Struktur mereka yang berlapis, dengan sistem pengganti di setiap level, membuat organisasi ini tetap solid meski banyak komandannya tewas.

Pengalaman panjang dalam konflik, termasuk perang Iran-Irak dan keterlibatan di berbagai konflik Timur Tengah, membuat IRGC tetap mampu menjalankan operasi militer kompleks.

Baca Juga: Update Perang Timteng Hari Ke-25: Iran Bantah Klaim Trump dengan Hantaman Rudal

Pemerintahan Sipil Tetap Berjalan, Tapi Terbatas

Sistem politik Iran menggabungkan kekuasaan ulama dengan pejabat terpilih seperti presiden dan parlemen.

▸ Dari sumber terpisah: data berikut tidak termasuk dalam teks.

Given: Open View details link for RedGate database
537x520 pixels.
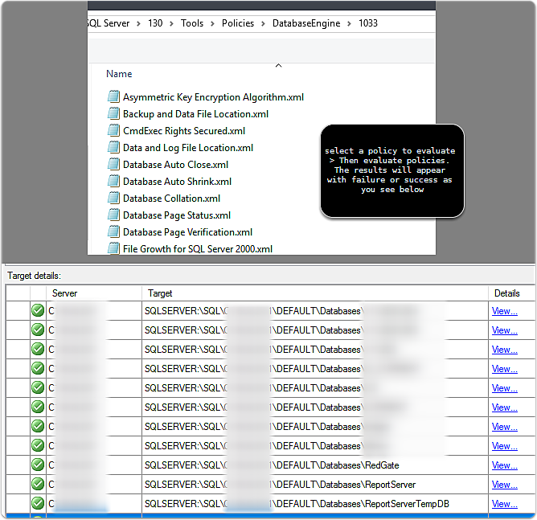Looking at the screenshot, I should [x=504, y=465].
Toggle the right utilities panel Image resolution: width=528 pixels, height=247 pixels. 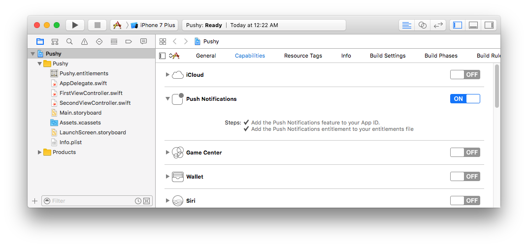click(x=489, y=25)
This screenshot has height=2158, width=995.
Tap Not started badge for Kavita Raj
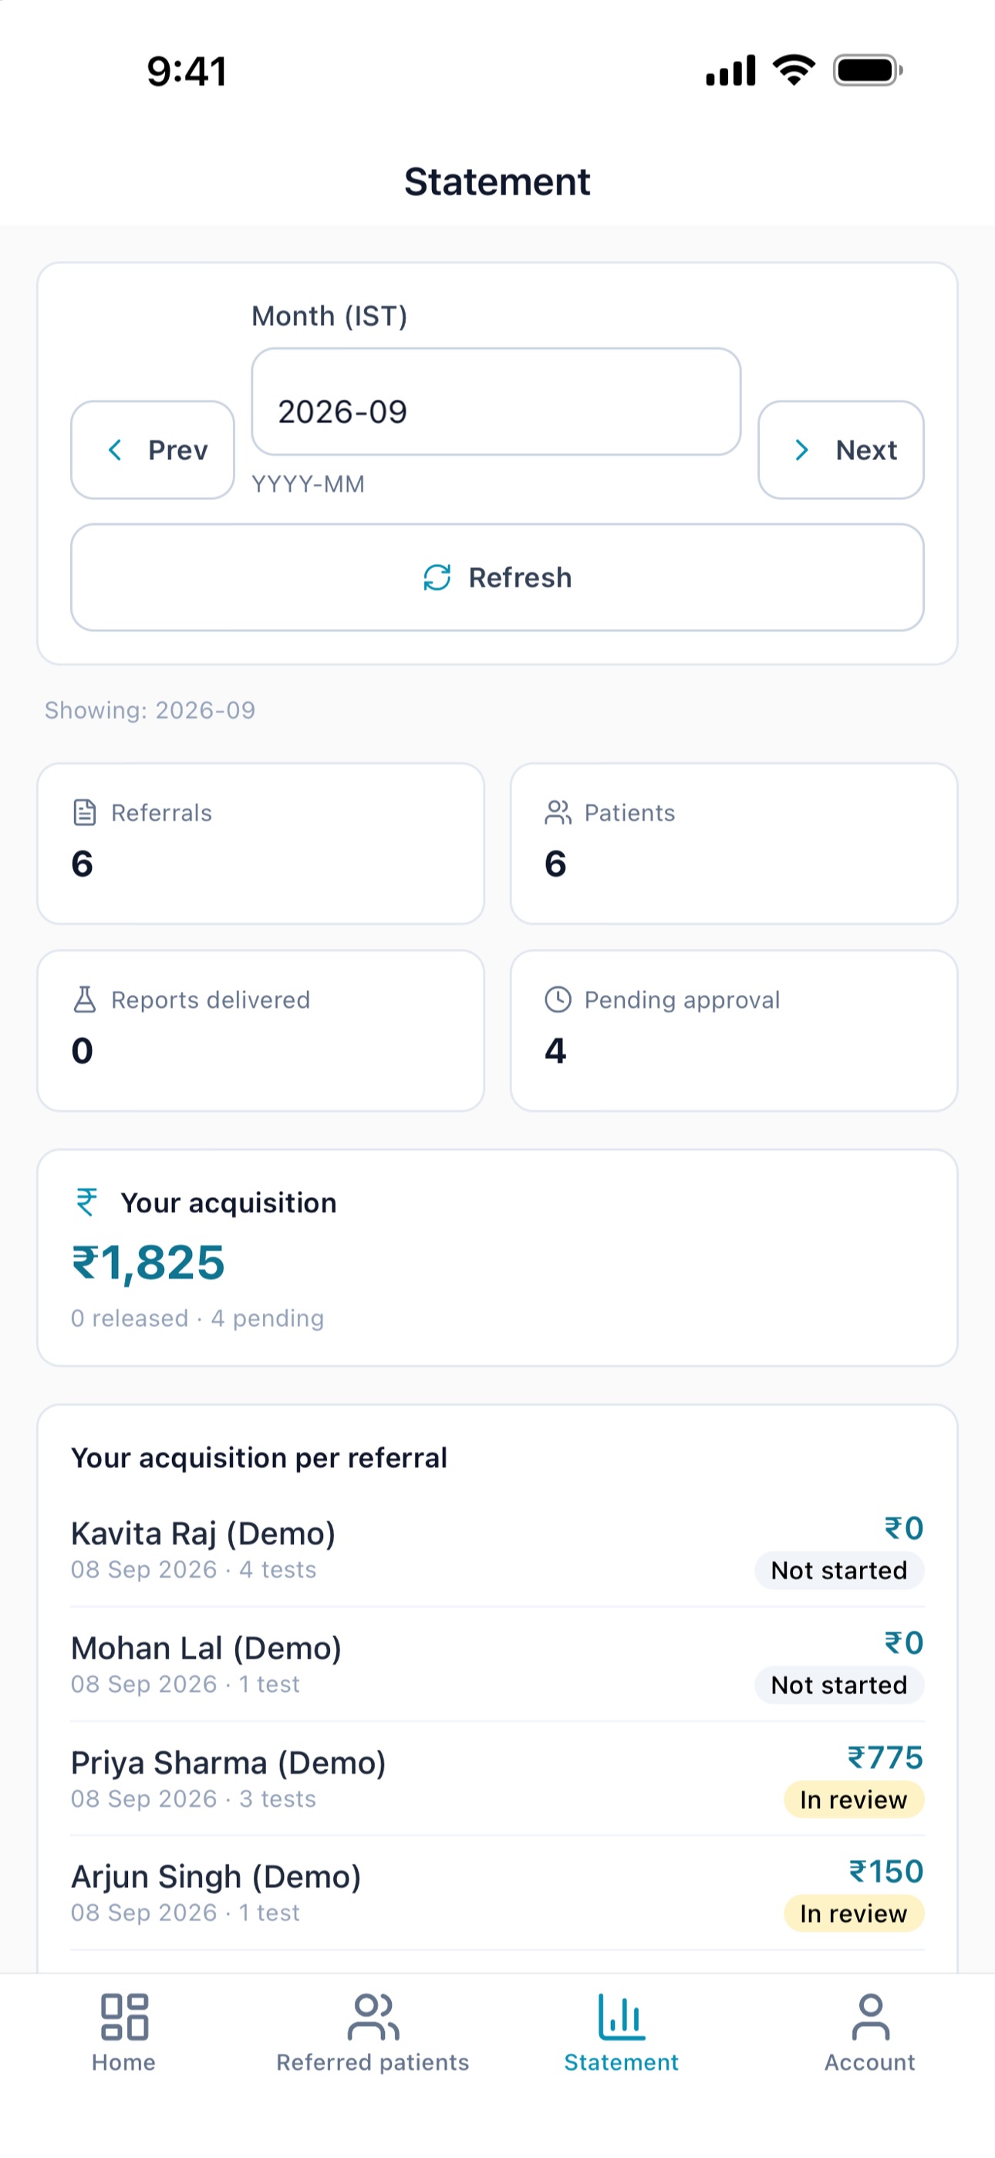[839, 1570]
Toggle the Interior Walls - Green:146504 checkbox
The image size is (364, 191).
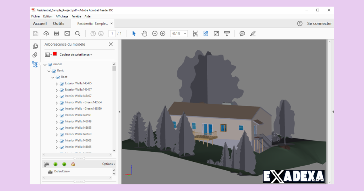tap(62, 103)
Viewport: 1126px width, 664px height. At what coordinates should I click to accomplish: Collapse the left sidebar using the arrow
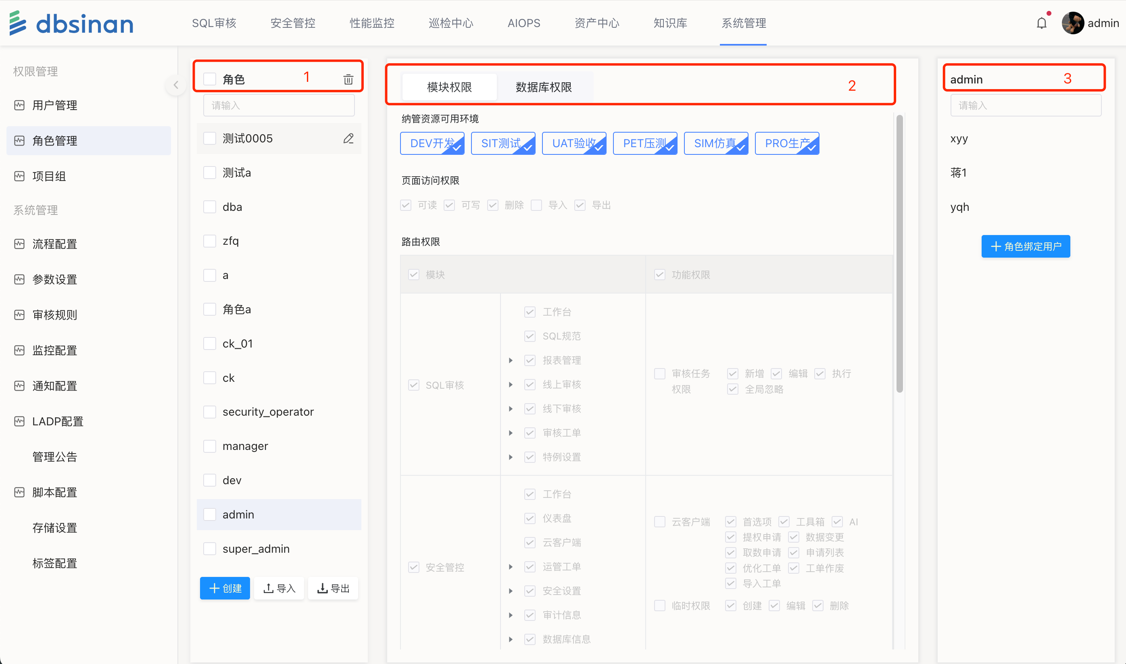[x=176, y=85]
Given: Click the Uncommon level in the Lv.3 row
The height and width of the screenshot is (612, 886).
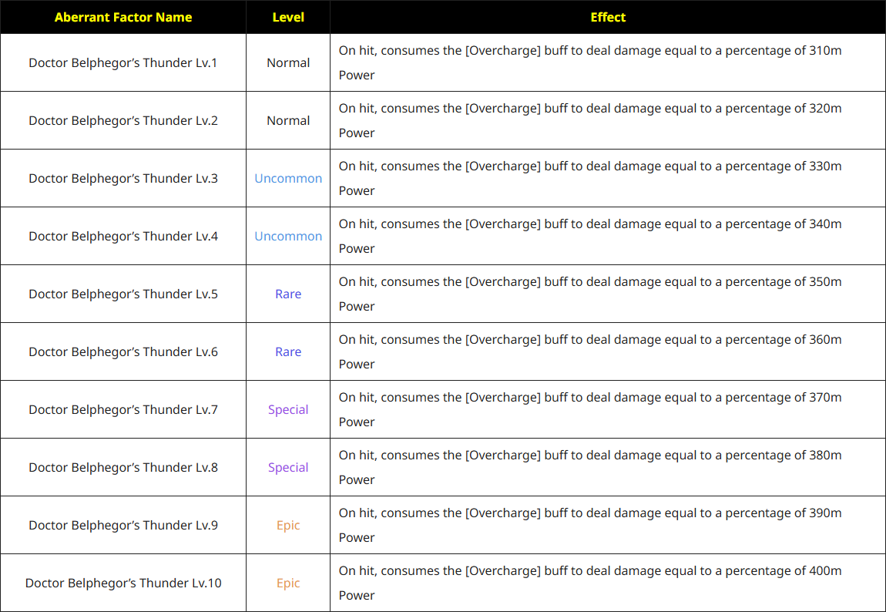Looking at the screenshot, I should coord(288,178).
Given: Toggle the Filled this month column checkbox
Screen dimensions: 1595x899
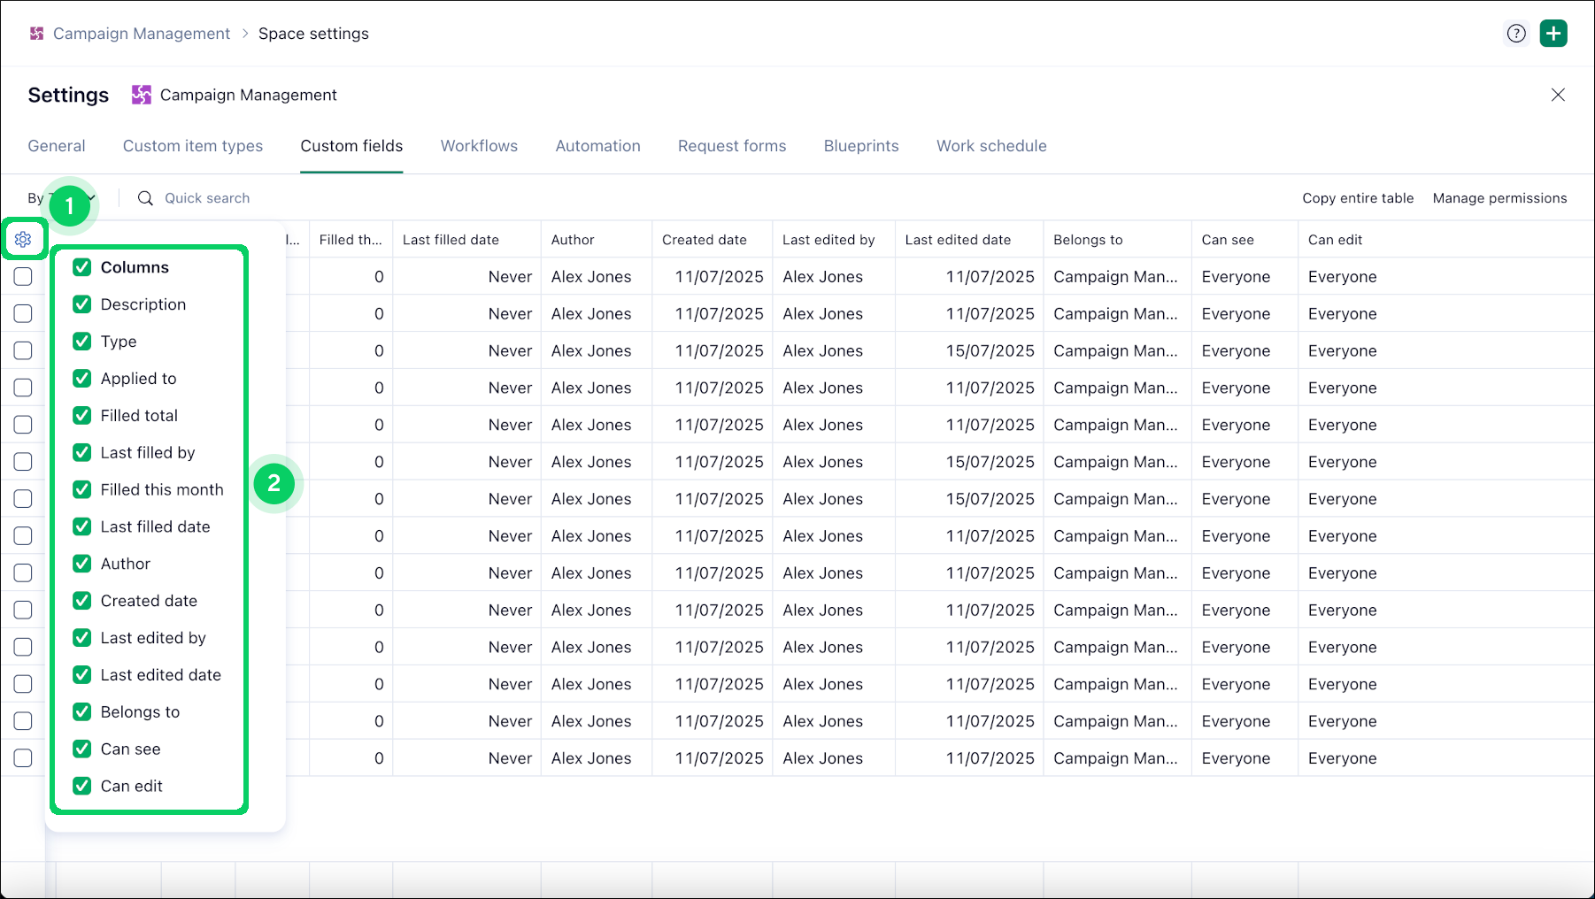Looking at the screenshot, I should pos(82,489).
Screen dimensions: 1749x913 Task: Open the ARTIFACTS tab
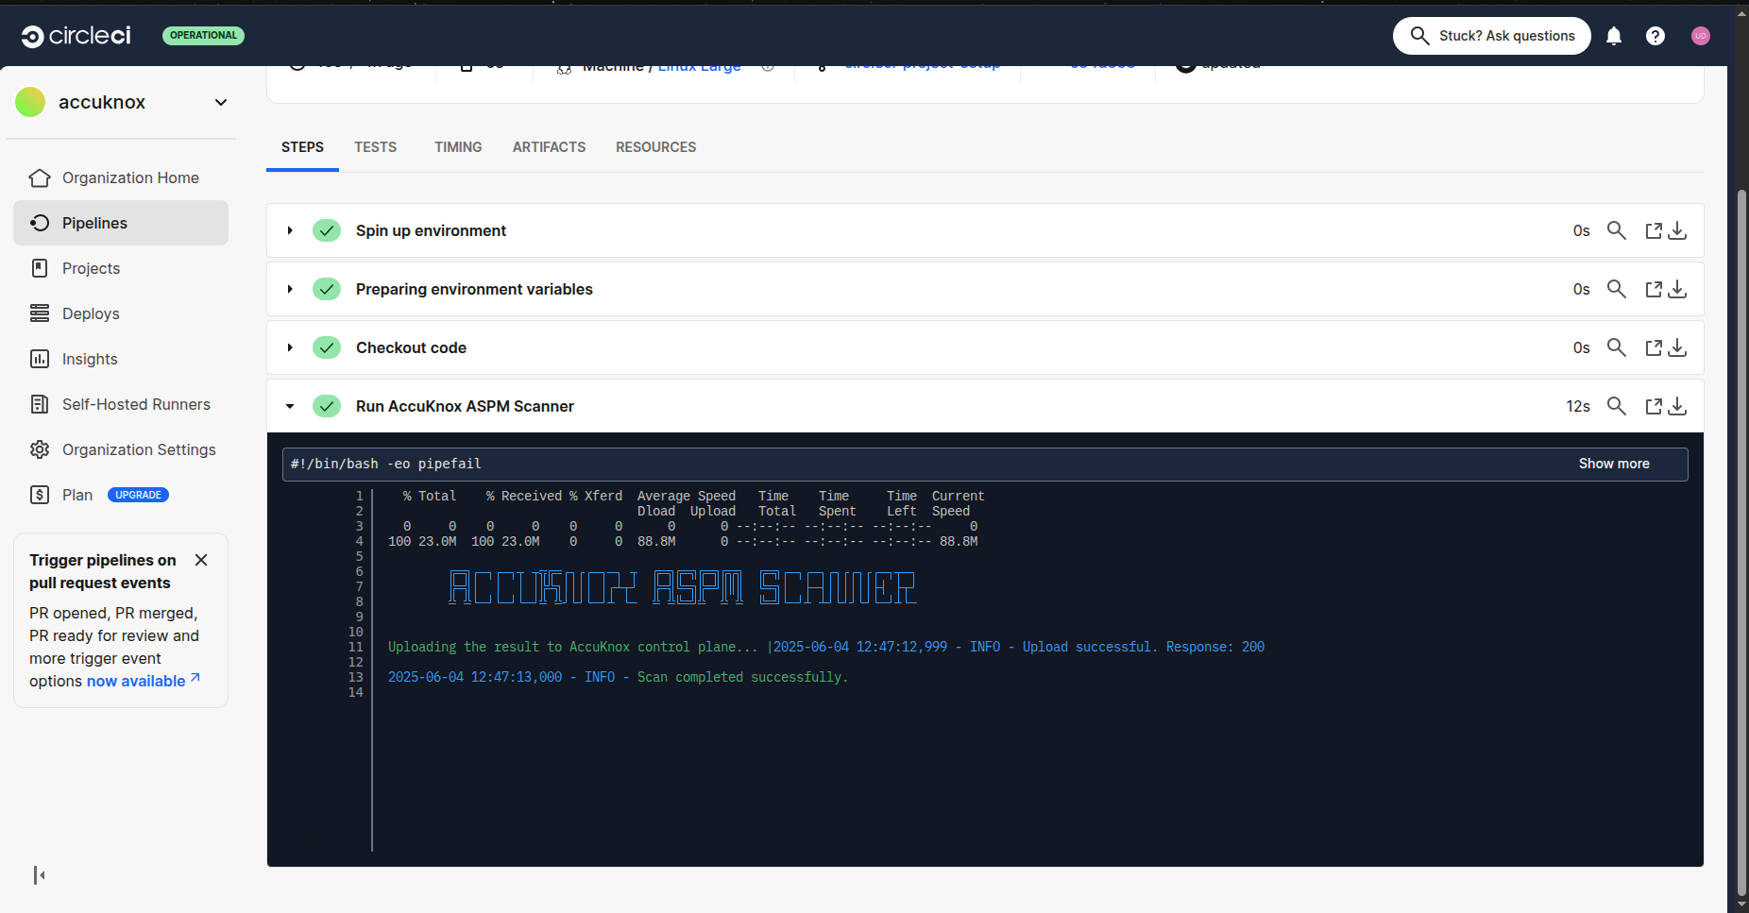click(x=549, y=147)
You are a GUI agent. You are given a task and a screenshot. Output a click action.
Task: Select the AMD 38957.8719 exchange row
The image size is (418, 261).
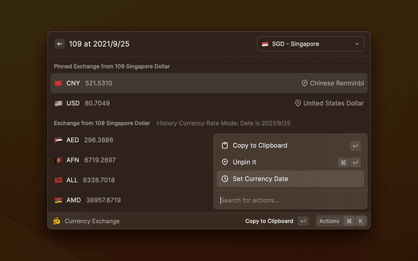point(131,200)
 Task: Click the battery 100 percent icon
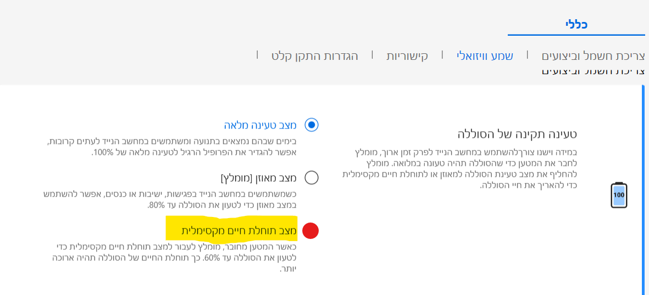pos(619,195)
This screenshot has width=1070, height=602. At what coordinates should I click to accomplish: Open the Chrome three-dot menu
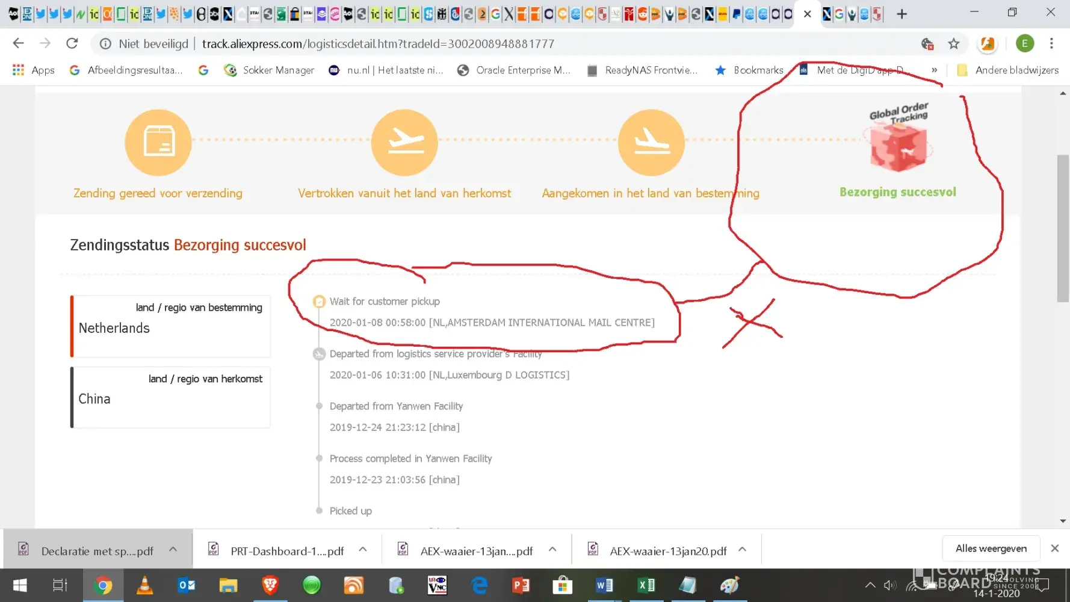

Namun, kematian tokoh penting seperti Ali Larijani menjadi pukulan besar karena perannya sebagai penghubung antar pusat kekuasaan dan negosiator ulung.

Figur yang tersisa cenderung lebih garis keras, yang bisa membuat arah kebijakan Iran ke depan semakin tegas atau bahkan konfrontatif.

Tonton: NATO Bergerak! 22 Negara Bersiap Hadapi Blokade Iran di Hormuz

Tokoh Kunci yang Masih Berpengaruh

Beberapa nama yang kini memegang pengaruh besar di Iran antara lain:

  • Ahmad Vahidi: Komandan Garda Revolusi, berpengalaman dari perang Iran-Irak hingga jabatan menteri pertahanan.
  • Esmail Qaani: Mengelola hubungan Iran dengan sekutu dan kelompok proksi di kawasan.
  • Alireza Tangsiri: Berperan penting dalam penutupan Selat Hormuz.
  • Mohammad Bagher Qalibaf: Ketua parlemen dan salah satu tokoh politik paling berpengaruh saat ini.
  • Gholamhossein Mohseni-Ejei: Kepala peradilan yang dikenal keras.
  • Masoud Pezeshkian: Presiden Iran, meski pengaruhnya relatif terbatas dibanding militer.
  • Saeed Jalili: Tokoh garis keras dan mantan negosiator nuklir.
  • Alireza Arafi: Anggota Dewan Garda yang berperan dalam sistem politik Iran.
  • Abbas Araghchi: Diplomat utama dalam negosiasi internasional.